-- Work instructions --
- a) On the WGBin format page, how many bytes per vertex does the offsets file use?
- b) Shorten the paragraph beginning "WGBin is a legacy intermediate format" from the WGBin format page, keeping its main facts.

-- Document passage --
WGBin (WebGraph Binary) Format
Intermediate binary split-file format for WebGraph conversion
Overview
WGBin is a legacy intermediate format from an earlier BVGraph conversion pipeline. It splits graph data into three separate files — properties, offsets, and edges — enabling simple parallel I/O during conversion.
Key characteristics:
- Three-file layout: a text properties file, a binary offsets file, and a binary edges file
- Variable byte width for vertex IDs, computed as
ceil(log2(nodes) / 8) - Designed for multi-threaded parallel writing with per-partition work distribution
- Node IDs are 0-indexed
- Native byte order (little-endian on x86/ARM systems) for both offsets and edge data
This format is considered legacy. For new projects, prefer BGR or MTX format with direct conversion using
bvgraph_to_bgrorbvgraph_to_mtx.
File Components
A WGBin dataset consists of three files sharing a common basename:
| File | Description |
|---|---|
<name>_props.txt | Text properties file: vertex count, edge count, bytes per vertex ID, companion file names |
<name>_offsets.bin | Binary offsets: 8 bytes (int64) per vertex, giving the cumulative edge index for each node |
<name>_edges.bin | Binary edge list: packed vertex IDs with variable byte width |
Properties File
The properties file is a plain-text key-value file (one entry per line, colon-separated):
vertices-count:325557
edges-count:3216152
bytes-per-vertex-ID-in-edges-file:3
offsets-file:cnr-2000_offsets.bin
edges-file:cnr-2000_edges.bin
| Field | Description |
|---|---|
vertices-count | Total number of vertices (nodes) in the graph |
edges-count | Total number of directed edges (arcs) in the graph |
bytes-per-vertex-ID-in-edges-file | Number of bytes used to store each neighbor ID in the edges file (typically 3 or 4) |
offsets-file | Filename of the binary offsets file |
edges-file | Filename of the binary edges file |
Offsets File
The offsets file is a binary file containing vertices-count + 1 entries.

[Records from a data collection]
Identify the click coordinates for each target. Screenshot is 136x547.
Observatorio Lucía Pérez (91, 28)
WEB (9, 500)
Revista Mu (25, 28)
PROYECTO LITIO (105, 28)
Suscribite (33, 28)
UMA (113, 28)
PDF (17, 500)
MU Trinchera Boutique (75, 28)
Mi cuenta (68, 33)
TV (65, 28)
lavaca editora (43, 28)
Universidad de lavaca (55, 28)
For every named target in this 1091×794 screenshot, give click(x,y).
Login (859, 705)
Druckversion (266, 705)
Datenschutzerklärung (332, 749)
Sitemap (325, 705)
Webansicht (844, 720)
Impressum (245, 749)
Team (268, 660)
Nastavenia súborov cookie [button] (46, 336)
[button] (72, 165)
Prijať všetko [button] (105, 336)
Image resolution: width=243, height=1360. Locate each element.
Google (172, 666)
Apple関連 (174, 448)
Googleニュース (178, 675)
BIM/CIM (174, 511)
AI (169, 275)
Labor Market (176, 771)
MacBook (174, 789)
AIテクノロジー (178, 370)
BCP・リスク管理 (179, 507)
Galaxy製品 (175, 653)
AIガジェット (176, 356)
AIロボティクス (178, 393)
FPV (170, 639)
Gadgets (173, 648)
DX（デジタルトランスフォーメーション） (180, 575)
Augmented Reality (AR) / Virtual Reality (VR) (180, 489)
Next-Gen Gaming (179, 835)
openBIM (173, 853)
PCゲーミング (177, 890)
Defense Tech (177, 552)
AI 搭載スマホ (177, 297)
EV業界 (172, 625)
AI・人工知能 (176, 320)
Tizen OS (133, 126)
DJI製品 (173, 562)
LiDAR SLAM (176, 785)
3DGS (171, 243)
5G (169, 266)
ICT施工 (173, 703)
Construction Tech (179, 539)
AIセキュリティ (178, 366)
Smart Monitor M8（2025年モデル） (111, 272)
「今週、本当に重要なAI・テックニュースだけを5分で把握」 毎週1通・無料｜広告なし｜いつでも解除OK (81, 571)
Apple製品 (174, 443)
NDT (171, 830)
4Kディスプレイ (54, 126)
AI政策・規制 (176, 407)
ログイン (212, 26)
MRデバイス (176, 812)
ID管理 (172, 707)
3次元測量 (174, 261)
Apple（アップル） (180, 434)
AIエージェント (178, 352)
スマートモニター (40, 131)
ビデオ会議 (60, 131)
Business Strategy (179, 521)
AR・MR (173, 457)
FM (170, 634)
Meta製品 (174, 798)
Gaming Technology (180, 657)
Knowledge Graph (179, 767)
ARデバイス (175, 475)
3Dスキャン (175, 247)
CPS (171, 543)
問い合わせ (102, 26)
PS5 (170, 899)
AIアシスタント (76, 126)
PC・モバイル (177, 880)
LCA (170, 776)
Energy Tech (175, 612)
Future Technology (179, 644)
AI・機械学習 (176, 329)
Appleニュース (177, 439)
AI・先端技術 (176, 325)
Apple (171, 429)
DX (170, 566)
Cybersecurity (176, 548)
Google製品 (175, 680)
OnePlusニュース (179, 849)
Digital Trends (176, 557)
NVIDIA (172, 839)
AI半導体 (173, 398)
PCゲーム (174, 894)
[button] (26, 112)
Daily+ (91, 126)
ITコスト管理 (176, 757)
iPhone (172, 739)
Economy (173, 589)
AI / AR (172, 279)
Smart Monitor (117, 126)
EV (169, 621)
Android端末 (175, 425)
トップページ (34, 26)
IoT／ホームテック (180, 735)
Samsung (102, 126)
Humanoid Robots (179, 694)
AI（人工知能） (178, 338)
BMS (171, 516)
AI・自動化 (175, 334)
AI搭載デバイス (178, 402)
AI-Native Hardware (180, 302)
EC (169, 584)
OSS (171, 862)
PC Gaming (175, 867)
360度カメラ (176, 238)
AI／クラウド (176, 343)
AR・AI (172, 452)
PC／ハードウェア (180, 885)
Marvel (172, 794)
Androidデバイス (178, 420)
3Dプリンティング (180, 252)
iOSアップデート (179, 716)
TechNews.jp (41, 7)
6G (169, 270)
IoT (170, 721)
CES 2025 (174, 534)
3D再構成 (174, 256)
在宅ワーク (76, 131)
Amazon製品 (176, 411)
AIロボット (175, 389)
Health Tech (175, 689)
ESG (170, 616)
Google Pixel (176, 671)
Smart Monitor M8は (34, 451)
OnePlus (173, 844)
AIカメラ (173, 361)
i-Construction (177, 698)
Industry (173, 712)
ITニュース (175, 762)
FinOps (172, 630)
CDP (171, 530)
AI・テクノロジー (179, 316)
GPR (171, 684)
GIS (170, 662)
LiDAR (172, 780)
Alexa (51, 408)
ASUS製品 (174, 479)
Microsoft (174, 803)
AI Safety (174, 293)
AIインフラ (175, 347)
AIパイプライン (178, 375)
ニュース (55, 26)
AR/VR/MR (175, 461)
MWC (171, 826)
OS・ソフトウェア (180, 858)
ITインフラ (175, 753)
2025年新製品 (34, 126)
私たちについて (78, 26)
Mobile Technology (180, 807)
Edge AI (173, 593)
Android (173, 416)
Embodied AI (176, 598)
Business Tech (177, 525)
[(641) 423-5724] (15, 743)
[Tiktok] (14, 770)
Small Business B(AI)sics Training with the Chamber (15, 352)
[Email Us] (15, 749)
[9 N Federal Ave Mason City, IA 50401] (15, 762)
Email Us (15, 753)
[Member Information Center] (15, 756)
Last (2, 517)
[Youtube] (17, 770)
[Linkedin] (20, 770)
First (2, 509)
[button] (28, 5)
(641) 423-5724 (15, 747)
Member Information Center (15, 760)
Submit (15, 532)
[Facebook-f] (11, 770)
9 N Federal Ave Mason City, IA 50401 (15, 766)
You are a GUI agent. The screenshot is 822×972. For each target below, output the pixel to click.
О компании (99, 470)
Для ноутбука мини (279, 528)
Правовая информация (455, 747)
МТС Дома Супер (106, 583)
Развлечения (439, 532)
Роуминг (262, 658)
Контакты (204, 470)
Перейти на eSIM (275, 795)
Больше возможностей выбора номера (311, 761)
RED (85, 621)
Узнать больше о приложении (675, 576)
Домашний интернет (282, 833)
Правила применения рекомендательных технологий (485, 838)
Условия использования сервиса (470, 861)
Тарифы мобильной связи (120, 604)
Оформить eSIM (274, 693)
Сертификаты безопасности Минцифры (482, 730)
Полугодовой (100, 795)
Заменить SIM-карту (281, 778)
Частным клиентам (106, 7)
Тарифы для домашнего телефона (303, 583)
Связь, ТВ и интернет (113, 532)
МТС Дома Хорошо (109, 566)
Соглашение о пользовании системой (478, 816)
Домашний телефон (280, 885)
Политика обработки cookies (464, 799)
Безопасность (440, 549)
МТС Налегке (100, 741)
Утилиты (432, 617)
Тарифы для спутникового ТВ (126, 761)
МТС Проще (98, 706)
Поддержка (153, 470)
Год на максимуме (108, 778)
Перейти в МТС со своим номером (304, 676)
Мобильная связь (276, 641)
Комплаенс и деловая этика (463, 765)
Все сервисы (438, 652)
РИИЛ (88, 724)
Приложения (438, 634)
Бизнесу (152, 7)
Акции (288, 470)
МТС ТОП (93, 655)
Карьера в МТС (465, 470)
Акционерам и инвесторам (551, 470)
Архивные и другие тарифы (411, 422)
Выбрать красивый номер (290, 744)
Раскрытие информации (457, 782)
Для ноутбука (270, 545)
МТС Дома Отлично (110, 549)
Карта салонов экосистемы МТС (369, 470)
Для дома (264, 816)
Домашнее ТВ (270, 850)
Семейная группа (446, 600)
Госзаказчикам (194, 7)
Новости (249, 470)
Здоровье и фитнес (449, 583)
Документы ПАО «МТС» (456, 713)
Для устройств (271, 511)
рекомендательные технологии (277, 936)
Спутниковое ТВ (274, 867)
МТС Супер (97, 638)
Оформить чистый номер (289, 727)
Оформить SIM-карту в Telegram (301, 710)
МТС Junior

-- Task responses --
- a) 8 bytes (int64) per vertex.

- b) WGBin is a legacy intermediate format from an earlier BVGraph conversion pipeline. It stores graph data in three files (properties, offsets, and edges) to allow simple parallel I/O during conversion.